● **PROBLEM TO SOLVE**:
In the records below, how many lines hold the string "computer"? Give only the number.

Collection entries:

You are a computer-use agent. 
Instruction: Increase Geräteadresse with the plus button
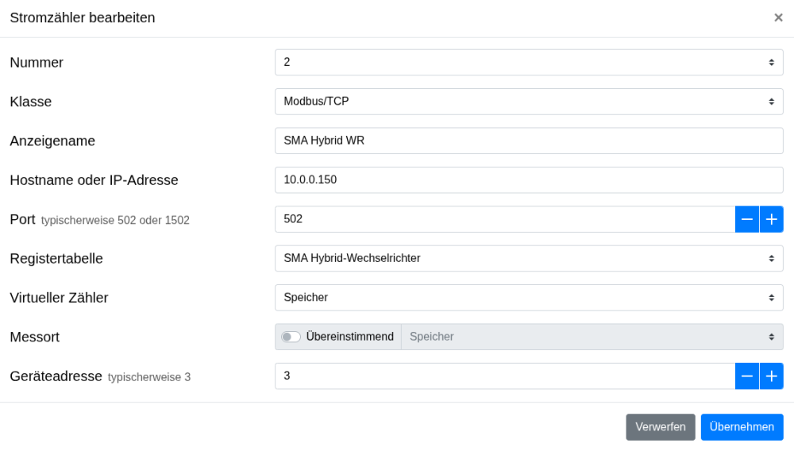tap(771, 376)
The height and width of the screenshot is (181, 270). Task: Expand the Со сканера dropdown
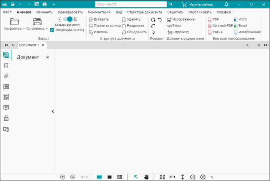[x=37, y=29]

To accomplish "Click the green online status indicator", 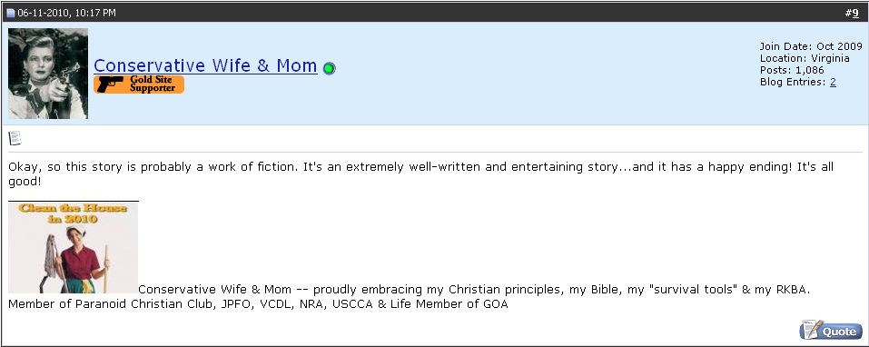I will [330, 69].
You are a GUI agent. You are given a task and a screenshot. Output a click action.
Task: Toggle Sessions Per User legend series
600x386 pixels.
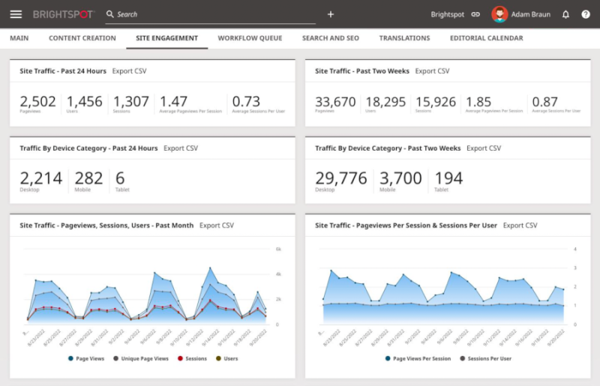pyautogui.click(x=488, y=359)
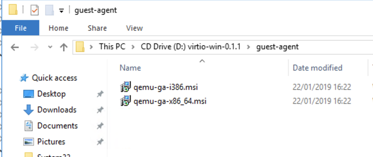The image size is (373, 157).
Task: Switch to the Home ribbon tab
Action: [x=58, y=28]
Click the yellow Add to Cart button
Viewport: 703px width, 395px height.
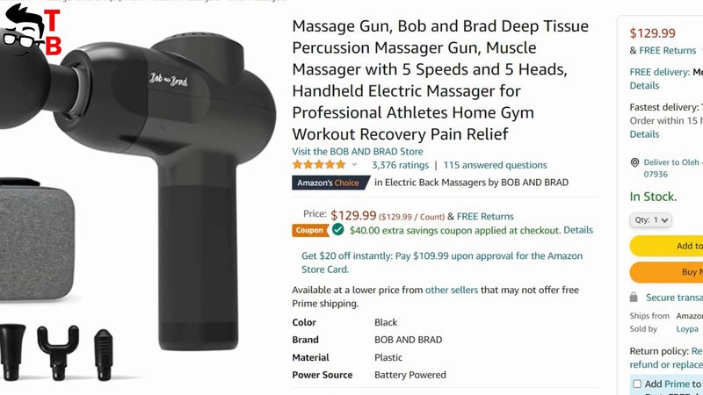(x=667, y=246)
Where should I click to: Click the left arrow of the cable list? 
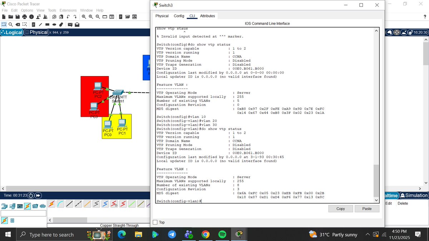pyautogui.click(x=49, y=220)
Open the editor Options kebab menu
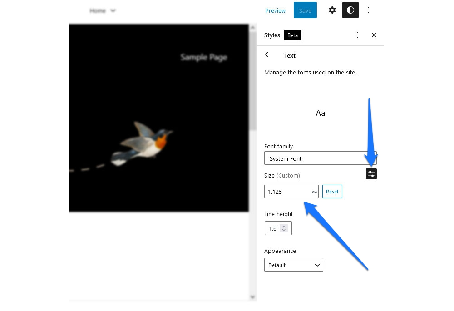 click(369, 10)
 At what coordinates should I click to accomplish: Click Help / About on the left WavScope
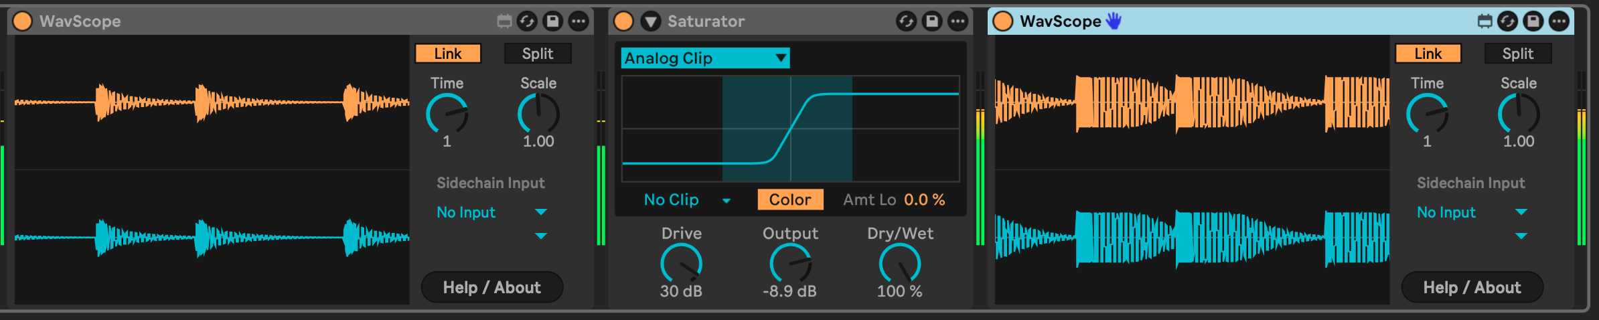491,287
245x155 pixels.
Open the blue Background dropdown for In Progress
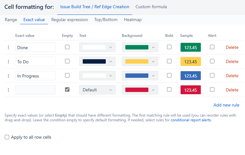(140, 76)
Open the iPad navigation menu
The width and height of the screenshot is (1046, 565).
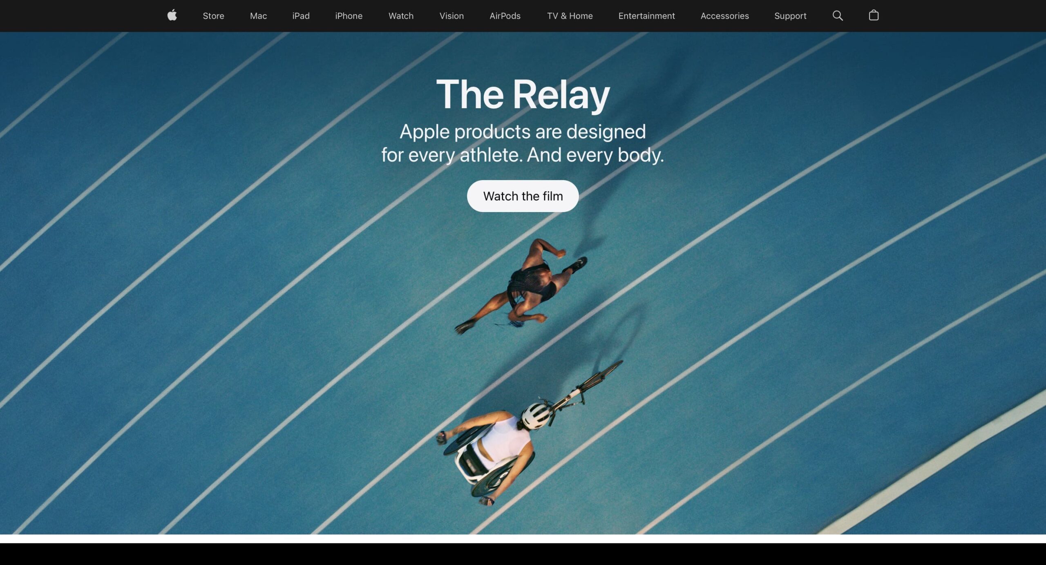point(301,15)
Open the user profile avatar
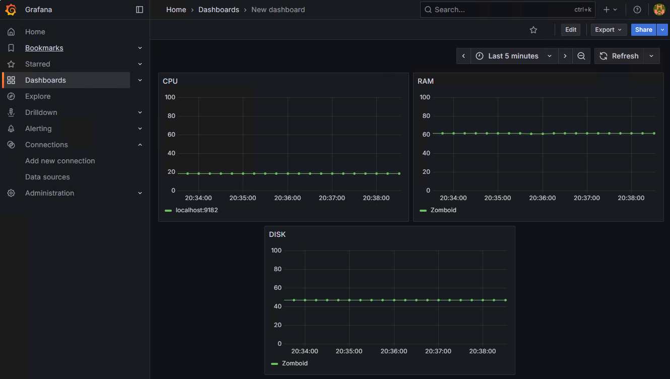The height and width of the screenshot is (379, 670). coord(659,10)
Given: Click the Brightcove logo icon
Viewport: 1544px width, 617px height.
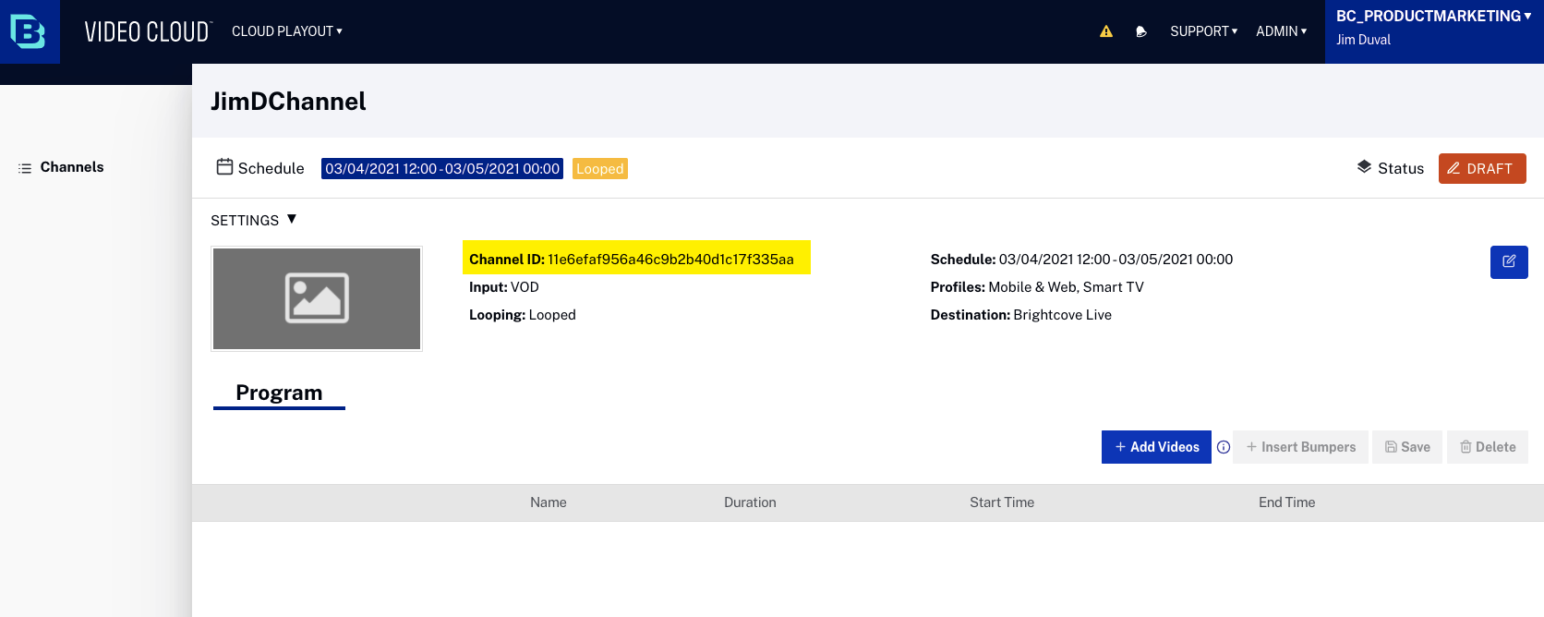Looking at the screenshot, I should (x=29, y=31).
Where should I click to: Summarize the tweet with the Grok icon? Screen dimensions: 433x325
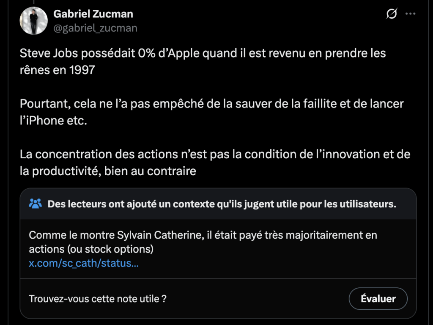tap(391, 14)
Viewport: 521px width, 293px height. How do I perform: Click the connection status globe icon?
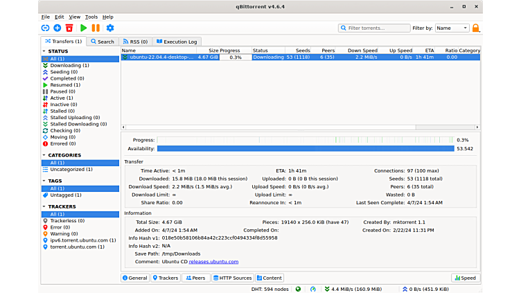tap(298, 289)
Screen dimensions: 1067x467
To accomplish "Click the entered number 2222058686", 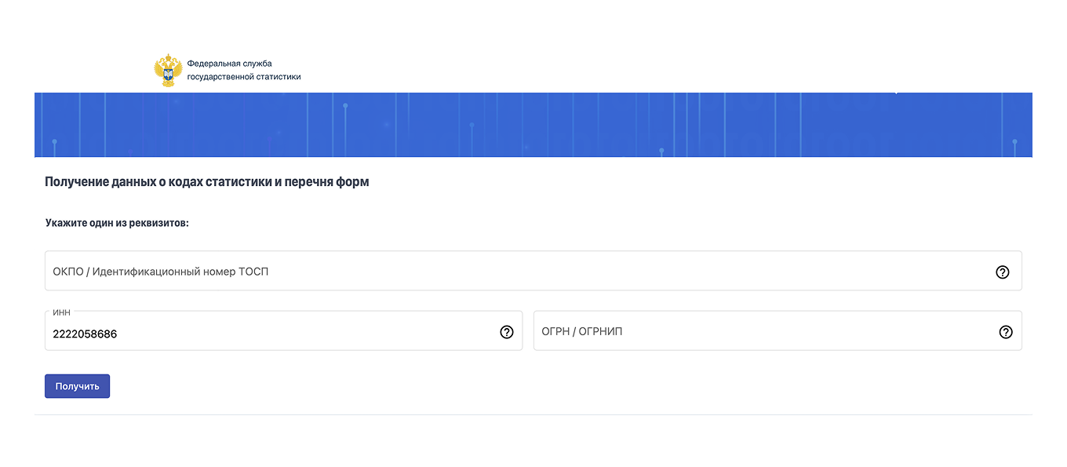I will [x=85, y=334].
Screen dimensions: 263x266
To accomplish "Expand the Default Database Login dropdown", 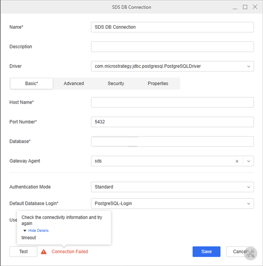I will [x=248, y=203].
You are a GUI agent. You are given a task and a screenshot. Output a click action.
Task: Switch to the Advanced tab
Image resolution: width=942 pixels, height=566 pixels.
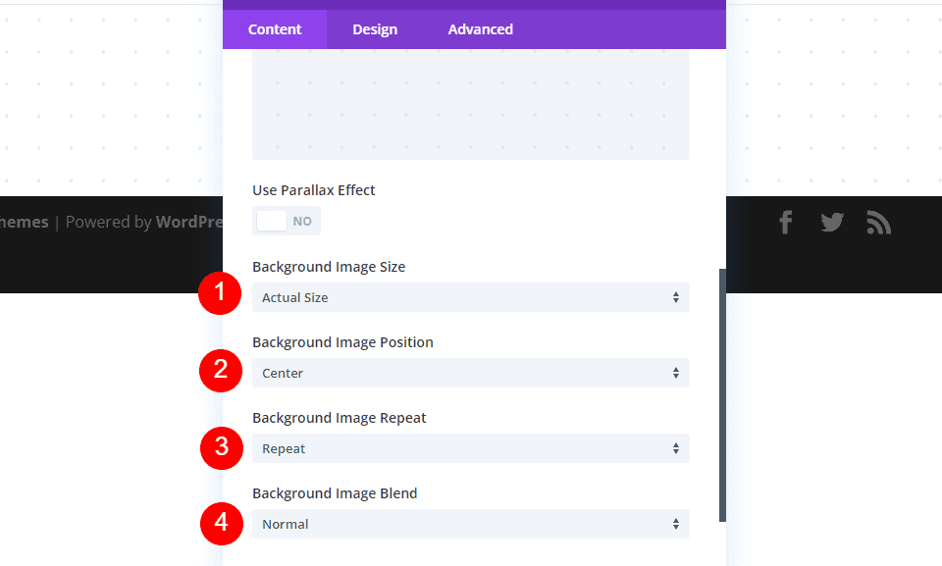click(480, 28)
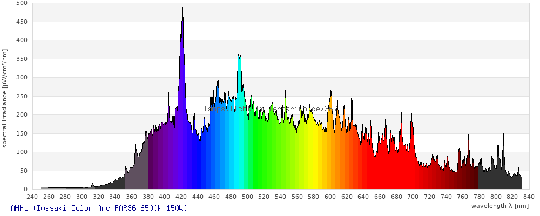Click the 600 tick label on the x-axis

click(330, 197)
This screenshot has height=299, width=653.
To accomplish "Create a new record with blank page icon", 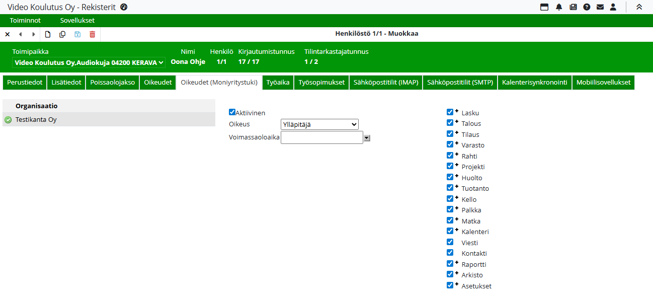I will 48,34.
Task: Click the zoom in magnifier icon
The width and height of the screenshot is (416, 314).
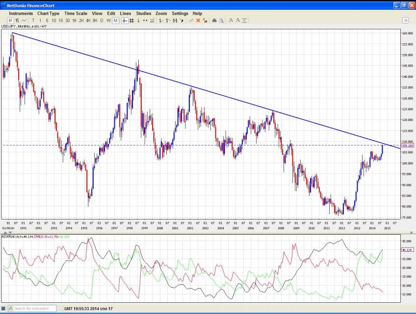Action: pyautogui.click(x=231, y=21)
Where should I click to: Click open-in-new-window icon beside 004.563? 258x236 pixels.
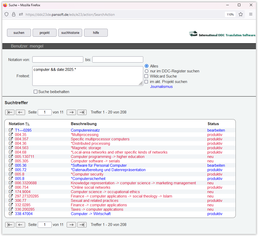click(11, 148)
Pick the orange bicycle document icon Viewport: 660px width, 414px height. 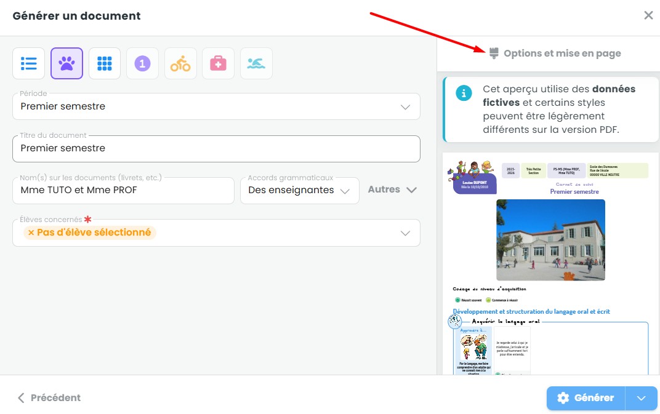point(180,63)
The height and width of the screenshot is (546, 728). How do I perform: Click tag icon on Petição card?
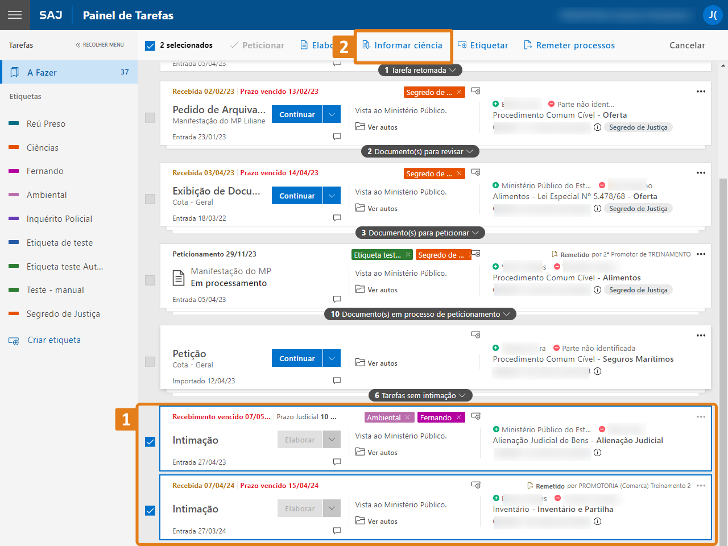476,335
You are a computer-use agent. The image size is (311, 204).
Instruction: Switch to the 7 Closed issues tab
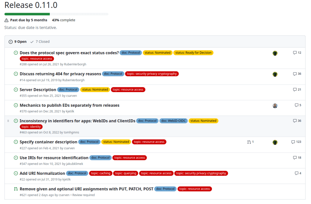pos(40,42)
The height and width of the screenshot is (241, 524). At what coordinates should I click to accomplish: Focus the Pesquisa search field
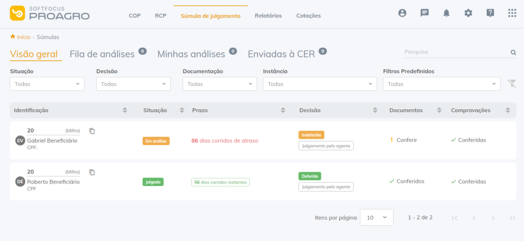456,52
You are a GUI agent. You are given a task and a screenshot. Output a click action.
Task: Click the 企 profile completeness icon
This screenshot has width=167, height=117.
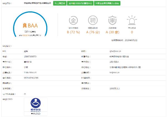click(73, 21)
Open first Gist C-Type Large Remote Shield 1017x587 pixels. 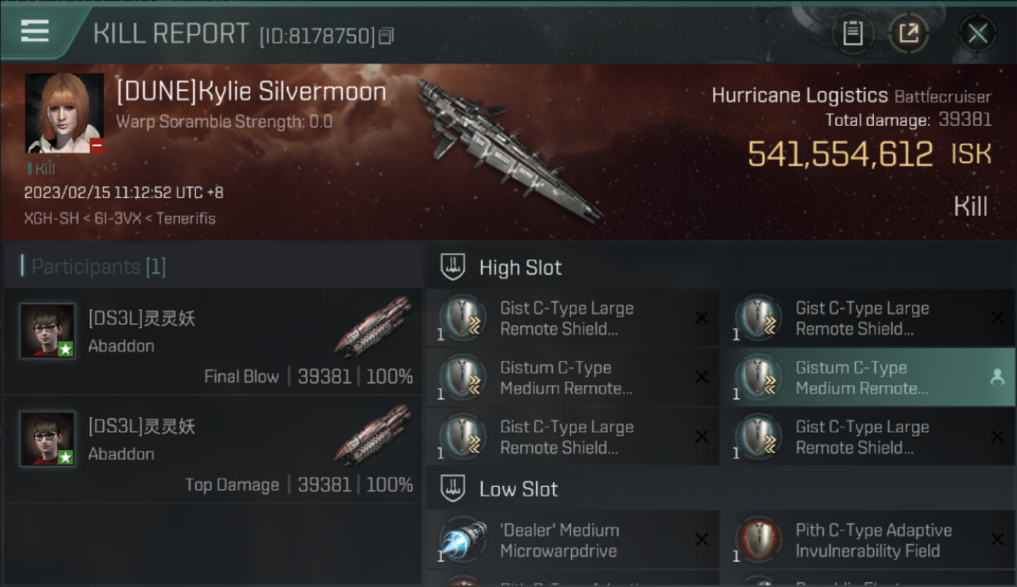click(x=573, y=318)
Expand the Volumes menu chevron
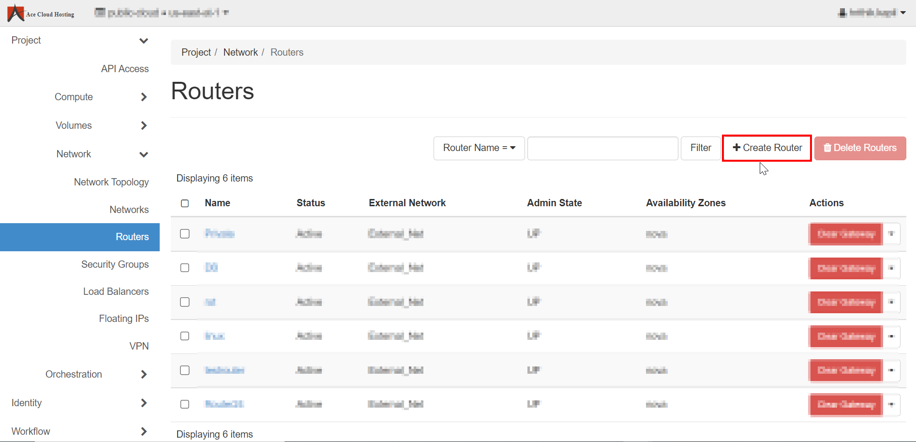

● **WRITTEN SOLUTION**:
2